=== THE REQUEST ===
Format the lines of the listing below as a numbered list, leaving out any blank lines.

=== PROVIDED MATERIAL ===
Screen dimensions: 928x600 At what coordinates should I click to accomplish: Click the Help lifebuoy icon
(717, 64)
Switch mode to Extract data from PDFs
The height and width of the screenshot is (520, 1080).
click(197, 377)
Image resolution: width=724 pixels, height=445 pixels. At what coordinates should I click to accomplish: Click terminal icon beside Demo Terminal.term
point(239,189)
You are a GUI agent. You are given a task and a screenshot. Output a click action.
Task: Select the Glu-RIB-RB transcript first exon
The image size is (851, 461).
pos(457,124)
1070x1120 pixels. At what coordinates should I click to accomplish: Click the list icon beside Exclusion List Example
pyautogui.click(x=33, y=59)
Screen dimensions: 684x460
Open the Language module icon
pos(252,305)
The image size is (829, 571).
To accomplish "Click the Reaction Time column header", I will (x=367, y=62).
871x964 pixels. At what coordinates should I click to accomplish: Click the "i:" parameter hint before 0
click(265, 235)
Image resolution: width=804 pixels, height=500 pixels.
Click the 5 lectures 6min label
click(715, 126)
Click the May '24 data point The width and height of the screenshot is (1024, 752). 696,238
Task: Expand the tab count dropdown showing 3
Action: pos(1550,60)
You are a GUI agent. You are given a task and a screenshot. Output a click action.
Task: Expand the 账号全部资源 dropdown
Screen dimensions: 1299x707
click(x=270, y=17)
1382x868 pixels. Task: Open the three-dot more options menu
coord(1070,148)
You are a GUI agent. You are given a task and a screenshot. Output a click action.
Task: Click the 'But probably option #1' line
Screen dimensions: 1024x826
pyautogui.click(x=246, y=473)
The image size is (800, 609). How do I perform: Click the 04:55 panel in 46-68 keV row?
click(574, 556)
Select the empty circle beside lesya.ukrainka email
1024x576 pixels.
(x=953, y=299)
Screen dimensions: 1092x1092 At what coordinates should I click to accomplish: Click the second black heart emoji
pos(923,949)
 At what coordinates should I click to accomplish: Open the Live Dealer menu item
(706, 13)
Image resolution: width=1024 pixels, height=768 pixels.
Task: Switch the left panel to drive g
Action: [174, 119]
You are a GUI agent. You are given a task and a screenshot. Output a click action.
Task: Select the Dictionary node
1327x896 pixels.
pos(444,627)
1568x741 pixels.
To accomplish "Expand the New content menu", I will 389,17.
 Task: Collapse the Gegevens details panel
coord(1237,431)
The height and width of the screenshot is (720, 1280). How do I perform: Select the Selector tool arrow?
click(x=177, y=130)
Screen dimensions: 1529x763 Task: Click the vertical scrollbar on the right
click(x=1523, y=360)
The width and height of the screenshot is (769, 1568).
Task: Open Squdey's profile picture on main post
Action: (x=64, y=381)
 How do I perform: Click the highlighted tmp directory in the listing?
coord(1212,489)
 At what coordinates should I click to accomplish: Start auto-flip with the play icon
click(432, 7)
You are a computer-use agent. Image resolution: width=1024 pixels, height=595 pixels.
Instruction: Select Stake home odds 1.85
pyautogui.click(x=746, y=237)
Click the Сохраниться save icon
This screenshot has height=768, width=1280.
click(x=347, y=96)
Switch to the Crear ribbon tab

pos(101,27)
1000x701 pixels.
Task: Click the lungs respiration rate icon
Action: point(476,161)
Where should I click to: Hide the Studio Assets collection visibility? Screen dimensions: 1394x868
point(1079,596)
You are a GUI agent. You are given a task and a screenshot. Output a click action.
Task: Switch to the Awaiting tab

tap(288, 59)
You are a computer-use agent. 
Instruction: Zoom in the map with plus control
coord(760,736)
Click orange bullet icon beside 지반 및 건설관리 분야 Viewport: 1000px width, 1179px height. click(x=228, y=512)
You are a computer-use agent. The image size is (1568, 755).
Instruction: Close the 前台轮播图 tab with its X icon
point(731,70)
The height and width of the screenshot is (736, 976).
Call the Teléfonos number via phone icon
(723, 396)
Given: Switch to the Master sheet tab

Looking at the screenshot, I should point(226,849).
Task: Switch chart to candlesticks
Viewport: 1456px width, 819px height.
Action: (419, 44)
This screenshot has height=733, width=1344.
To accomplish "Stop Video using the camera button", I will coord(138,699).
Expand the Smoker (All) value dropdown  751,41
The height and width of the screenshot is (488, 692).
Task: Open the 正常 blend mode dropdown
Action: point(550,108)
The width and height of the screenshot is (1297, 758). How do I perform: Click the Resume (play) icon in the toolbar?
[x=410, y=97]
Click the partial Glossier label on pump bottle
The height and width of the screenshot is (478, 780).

=== REPLY TO THE EXERCISE ===
1. Screen dimensions: 928x600 At what coordinates should I click to accomplish: Click the Help lifebuoy icon
2. (717, 64)
3. Switch mode to Extract data from PDFs
4. The height and width of the screenshot is (520, 1080).
5. click(197, 377)
6. Image resolution: width=724 pixels, height=445 pixels. At what coordinates should I click to accomplish: Click terminal icon beside Demo Terminal.term
7. point(239,189)
8. You are a GUI agent. You are given a task and a screenshot. Output a click action.
9. Task: Select the Glu-RIB-RB transcript first exon
10. The image size is (851, 461).
11. pos(457,124)
12. 1070x1120 pixels. At what coordinates should I click to accomplish: Click the list icon beside Exclusion List Example
13. pyautogui.click(x=33, y=59)
14. Screen dimensions: 684x460
15. Open the Language module icon
16. pos(252,305)
17. The image size is (829, 571).
18. To accomplish "Click the Reaction Time column header", I will (x=367, y=62).
19. 871x964 pixels. At what coordinates should I click to accomplish: Click the "i:" parameter hint before 0
20. click(265, 235)
21. Image resolution: width=804 pixels, height=500 pixels.
22. Click the 5 lectures 6min label
23. click(715, 126)
24. Click the May '24 data point The width and height of the screenshot is (1024, 752). 696,238
25. Task: Expand the tab count dropdown showing 3
26. Action: pos(1550,60)
27. You are a GUI agent. You are given a task and a screenshot. Output a click action.
28. Task: Expand the 账号全部资源 dropdown
29. Screen dimensions: 1299x707
30. click(x=270, y=17)
31. 1382x868 pixels. Task: Open the three-dot more options menu
32. coord(1070,148)
33. You are a GUI agent. You are given a task and a screenshot. Output a click action.
34. Task: Click the 'But probably option #1' line
35. Screen dimensions: 1024x826
36. pyautogui.click(x=246, y=473)
37. The image size is (800, 609). How do I perform: Click the 04:55 panel in 46-68 keV row?
38. click(574, 556)
39. Select the empty circle beside lesya.ukrainka email
40. 1024x576 pixels.
41. (x=953, y=299)
42. Screen dimensions: 1092x1092 At what coordinates should I click to accomplish: Click the second black heart emoji
43. pos(923,949)
44.  At what coordinates should I click to accomplish: Open the Live Dealer menu item
45. (706, 13)
46. Image resolution: width=1024 pixels, height=768 pixels.
47. Task: Switch the left panel to drive g
48. Action: [174, 119]
49. You are a GUI agent. You are given a task and a screenshot. Output a click action.
50. Task: Select the Dictionary node
51. 1327x896 pixels.
52. pos(444,627)
53. 1568x741 pixels.
54. To accomplish "Expand the New content menu", I will 389,17.
55.  Task: Collapse the Gegevens details panel
56. coord(1237,431)
57. The height and width of the screenshot is (720, 1280). How do I perform: Select the Selector tool arrow?
58. click(x=177, y=130)
59. Screen dimensions: 1529x763 Task: Click the vertical scrollbar on the right
60. click(x=1523, y=360)
61. The width and height of the screenshot is (769, 1568).
62. Task: Open Squdey's profile picture on main post
63. Action: (x=64, y=381)
64.  How do I perform: Click the highlighted tmp directory in the listing?
65. coord(1212,489)
66.  At what coordinates should I click to accomplish: Start auto-flip with the play icon
67. click(432, 7)
68. You are a computer-use agent. Image resolution: width=1024 pixels, height=595 pixels.
69. Instruction: Select Stake home odds 1.85
70. pyautogui.click(x=746, y=237)
71. Click the Сохраниться save icon
72. This screenshot has height=768, width=1280.
73. click(x=347, y=96)
74. Switch to the Crear ribbon tab
75. pos(101,27)
76. 1000x701 pixels.
77. Task: Click the lungs respiration rate icon
78. Action: point(476,161)
79. Where should I click to: Hide the Studio Assets collection visibility? Screen dimensions: 1394x868
80. point(1079,596)
81. You are a GUI agent. You are given a task and a screenshot. Output a click action.
82. Task: Switch to the Awaiting tab
83. tap(288, 59)
84. You are a computer-use agent. 
85. Instruction: Zoom in the map with plus control
86. coord(760,736)
87. Click orange bullet icon beside 지반 및 건설관리 분야 Viewport: 1000px width, 1179px height. click(x=228, y=512)
88. You are a computer-use agent. The image size is (1568, 755).
89. Instruction: Close the 前台轮播图 tab with its X icon
90. point(731,70)
91. The height and width of the screenshot is (736, 976).
92. Call the Teléfonos number via phone icon
93. (723, 396)
94. Given: Switch to the Master sheet tab
95. Looking at the screenshot, I should point(226,849).
96. Task: Switch chart to candlesticks
97. Viewport: 1456px width, 819px height.
98. Action: (419, 44)
99. This screenshot has height=733, width=1344.
100. To accomplish "Stop Video using the camera button", I will coord(138,699).
101. Expand the Smoker (All) value dropdown  751,41
102. The height and width of the screenshot is (488, 692).
103. Task: Open the 正常 blend mode dropdown
104. Action: point(550,108)
105. The width and height of the screenshot is (1297, 758). How do I perform: Click the Resume (play) icon in the toolbar?
106. [x=410, y=97]
107. Click the partial Glossier label on pump bottle
108. The height and width of the screenshot is (478, 780).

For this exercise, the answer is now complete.